Your objective
Could you print every record below exactly as it appears?

(Records contained in a dataset)
+--
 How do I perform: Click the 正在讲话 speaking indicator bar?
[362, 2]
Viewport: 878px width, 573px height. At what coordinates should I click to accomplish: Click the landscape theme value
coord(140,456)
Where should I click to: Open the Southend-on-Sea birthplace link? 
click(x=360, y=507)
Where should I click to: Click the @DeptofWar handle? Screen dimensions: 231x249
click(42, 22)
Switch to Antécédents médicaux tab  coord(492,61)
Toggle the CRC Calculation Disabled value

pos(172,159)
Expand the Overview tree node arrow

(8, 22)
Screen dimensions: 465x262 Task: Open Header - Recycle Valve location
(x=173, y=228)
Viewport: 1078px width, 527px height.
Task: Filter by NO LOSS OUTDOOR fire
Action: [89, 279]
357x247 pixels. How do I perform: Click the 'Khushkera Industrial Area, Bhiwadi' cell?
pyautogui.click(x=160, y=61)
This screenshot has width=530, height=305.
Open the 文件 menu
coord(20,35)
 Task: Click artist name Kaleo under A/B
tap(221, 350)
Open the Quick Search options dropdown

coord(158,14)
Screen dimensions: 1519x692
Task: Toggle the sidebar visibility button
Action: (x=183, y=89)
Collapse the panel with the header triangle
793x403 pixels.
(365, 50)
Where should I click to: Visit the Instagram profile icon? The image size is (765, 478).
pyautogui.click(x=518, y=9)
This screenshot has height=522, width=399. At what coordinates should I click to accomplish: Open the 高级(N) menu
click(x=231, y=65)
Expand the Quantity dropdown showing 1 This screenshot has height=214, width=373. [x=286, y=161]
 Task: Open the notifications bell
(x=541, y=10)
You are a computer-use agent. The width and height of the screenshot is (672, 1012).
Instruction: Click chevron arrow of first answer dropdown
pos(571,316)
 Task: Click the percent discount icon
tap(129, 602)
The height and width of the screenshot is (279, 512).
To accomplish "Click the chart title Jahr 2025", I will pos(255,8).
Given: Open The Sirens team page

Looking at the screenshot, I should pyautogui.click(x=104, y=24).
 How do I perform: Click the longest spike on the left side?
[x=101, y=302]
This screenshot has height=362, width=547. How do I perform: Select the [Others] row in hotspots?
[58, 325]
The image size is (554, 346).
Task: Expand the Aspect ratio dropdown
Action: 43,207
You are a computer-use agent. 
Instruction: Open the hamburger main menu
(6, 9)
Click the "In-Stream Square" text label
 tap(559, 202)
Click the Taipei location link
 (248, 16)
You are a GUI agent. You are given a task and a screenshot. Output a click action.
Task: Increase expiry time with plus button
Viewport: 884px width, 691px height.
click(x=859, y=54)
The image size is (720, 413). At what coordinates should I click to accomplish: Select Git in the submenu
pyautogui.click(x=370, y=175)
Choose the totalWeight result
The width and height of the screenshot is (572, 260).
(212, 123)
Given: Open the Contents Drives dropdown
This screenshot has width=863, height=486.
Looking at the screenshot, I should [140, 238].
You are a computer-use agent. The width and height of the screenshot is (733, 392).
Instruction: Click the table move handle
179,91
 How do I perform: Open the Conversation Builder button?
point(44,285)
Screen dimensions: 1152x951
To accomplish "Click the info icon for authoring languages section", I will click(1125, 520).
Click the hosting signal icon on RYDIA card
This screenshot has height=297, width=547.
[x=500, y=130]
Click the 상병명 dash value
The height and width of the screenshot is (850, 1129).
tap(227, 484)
+--
Completed task
 How do I perform: Click the 正在讲话 speaking indicator bar?
[362, 2]
Viewport: 878px width, 573px height. At what coordinates should I click to accomplish: Click the landscape theme value
coord(140,456)
Where should I click to: Open the Southend-on-Sea birthplace link? 
click(x=360, y=507)
Where should I click to: Click the @DeptofWar handle? Screen dimensions: 231x249
click(42, 22)
Switch to Antécédents médicaux tab  coord(492,61)
Toggle the CRC Calculation Disabled value

pos(172,159)
Expand the Overview tree node arrow

(8, 22)
Screen dimensions: 465x262 Task: Open Header - Recycle Valve location
(x=173, y=228)
Viewport: 1078px width, 527px height.
Task: Filter by NO LOSS OUTDOOR fire
Action: [89, 279]
357x247 pixels. How do I perform: Click the 'Khushkera Industrial Area, Bhiwadi' cell?
pyautogui.click(x=160, y=61)
This screenshot has width=530, height=305.
Open the 文件 menu
coord(20,35)
 Task: Click artist name Kaleo under A/B
tap(221, 350)
Open the Quick Search options dropdown

coord(158,14)
Screen dimensions: 1519x692
Task: Toggle the sidebar visibility button
Action: (x=183, y=89)
Collapse the panel with the header triangle
793x403 pixels.
(365, 50)
Where should I click to: Visit the Instagram profile icon? The image size is (765, 478).
pyautogui.click(x=518, y=9)
This screenshot has height=522, width=399. At what coordinates should I click to accomplish: Open the 高级(N) menu
click(x=231, y=65)
Expand the Quantity dropdown showing 1 This screenshot has height=214, width=373. [x=286, y=161]
 Task: Open the notifications bell
(x=541, y=10)
You are a computer-use agent. The width and height of the screenshot is (672, 1012).
Instruction: Click chevron arrow of first answer dropdown
pos(571,316)
 Task: Click the percent discount icon
tap(129, 602)
The height and width of the screenshot is (279, 512).
To accomplish "Click the chart title Jahr 2025", I will pos(255,8).
Given: Open The Sirens team page

Looking at the screenshot, I should pyautogui.click(x=104, y=24).
 How do I perform: Click the longest spike on the left side?
[x=101, y=302]
This screenshot has height=362, width=547. How do I perform: Select the [Others] row in hotspots?
[58, 325]
The image size is (554, 346).
Task: Expand the Aspect ratio dropdown
Action: 43,207
You are a computer-use agent. 
Instruction: Open the hamburger main menu
(6, 9)
Click the "In-Stream Square" text label
 tap(559, 202)
Click the Taipei location link
 (248, 16)
You are a GUI agent. You are given a task and a screenshot. Output a click action.
Task: Increase expiry time with plus button
Viewport: 884px width, 691px height.
click(x=859, y=54)
The image size is (720, 413). At what coordinates should I click to accomplish: Select Git in the submenu
pyautogui.click(x=370, y=175)
Choose the totalWeight result
The width and height of the screenshot is (572, 260).
(212, 123)
Given: Open the Contents Drives dropdown
This screenshot has width=863, height=486.
Looking at the screenshot, I should [140, 238].
You are a computer-use agent. The width and height of the screenshot is (733, 392).
Instruction: Click the table move handle
179,91
 How do I perform: Open the Conversation Builder button?
point(44,285)
Screen dimensions: 1152x951
To accomplish "Click the info icon for authoring languages section", I will click(1125, 520).
Click the hosting signal icon on RYDIA card
This screenshot has height=297, width=547.
[x=500, y=130]
Click the 상병명 dash value
The height and width of the screenshot is (850, 1129).
tap(227, 484)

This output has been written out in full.